Whisper icon indicating copy to clipboard operation
Whisper copied to clipboard

Can you add a function to transcribe multiple files or even transcribe entire folder?

Open kiron111 opened this issue 1 year ago • 17 comments

Because I have to transcribe multiple audio/ video files each time, it's not so convenient to click and wait a file to finish.

Thank you for your development of such a great software!!!

kiron111 avatar Mar 18 '23 19:03 kiron111

Right! I just wanted to post that, found you just issued that!

If GUI multiple file function is not easy, command line usage is also a good alternative, so that users can write scripts to use it (handling multiple files by order).

HaujetZhao avatar Mar 18 '23 20:03 HaujetZhao

@kiron111 I think you can do that with the new PowerShell wrapper. Here’s how.

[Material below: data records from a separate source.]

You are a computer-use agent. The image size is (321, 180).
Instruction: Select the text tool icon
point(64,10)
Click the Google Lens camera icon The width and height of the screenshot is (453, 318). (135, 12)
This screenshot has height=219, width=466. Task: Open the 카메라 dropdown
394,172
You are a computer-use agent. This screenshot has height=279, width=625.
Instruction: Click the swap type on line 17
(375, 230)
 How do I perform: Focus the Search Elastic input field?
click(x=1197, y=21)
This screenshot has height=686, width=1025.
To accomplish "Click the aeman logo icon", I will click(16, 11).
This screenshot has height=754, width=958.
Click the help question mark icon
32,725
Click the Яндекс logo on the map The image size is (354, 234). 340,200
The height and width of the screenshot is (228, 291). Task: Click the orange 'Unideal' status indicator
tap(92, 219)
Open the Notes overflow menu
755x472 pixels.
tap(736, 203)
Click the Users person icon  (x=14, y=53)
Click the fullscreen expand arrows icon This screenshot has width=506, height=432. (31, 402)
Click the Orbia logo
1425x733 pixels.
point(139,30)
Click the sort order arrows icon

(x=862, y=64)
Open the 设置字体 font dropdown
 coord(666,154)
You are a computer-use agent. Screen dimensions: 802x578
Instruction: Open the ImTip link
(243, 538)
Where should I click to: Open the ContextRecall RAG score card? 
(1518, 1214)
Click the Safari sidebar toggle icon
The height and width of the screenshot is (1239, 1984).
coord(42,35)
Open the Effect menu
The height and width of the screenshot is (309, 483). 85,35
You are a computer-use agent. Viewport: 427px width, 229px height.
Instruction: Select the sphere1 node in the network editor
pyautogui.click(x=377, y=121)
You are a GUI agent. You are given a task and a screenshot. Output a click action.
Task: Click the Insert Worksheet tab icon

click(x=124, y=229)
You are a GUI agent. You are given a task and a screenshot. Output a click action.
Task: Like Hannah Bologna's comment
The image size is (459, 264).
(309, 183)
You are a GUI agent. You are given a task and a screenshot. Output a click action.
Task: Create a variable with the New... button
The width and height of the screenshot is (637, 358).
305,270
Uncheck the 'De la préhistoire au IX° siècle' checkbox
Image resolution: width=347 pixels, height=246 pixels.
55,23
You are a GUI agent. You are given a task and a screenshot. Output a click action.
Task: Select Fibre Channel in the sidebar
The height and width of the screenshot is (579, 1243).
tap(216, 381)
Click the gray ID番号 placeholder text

  1. Create the folder %USERPROFILE%\Documents\WindowsPowerShell\Modules
  2. Download WhisperPS.zip from releases, extract ZIP into that folder
  3. Launch PowerShell. Run following commands to transcribe all mp3 and m4a into text files without timestamps:
Import-Module WhisperPS -DisableNameChecking
$Model = Import-WhisperModel D:\Data\Whisper\ggml-medium.bin
cd <directory where you have input files>
dir * -include *.mp3, *.m4a | Transcribe-File $Model | foreach { $_ | Export-Text ($_.SourceName + ".txt") }

Replace D:\Data\Whisper\ggml-medium.bin with the path to the model file, and <directory where you have input files> with the input directory.

I think scripting is generally better way to accomplish such tasks, because allows to do more than just transcribing folders. For instance, can transcribe same files with multiple models and compare, export multiple formats for each source file, generate output file names with custom algorithms…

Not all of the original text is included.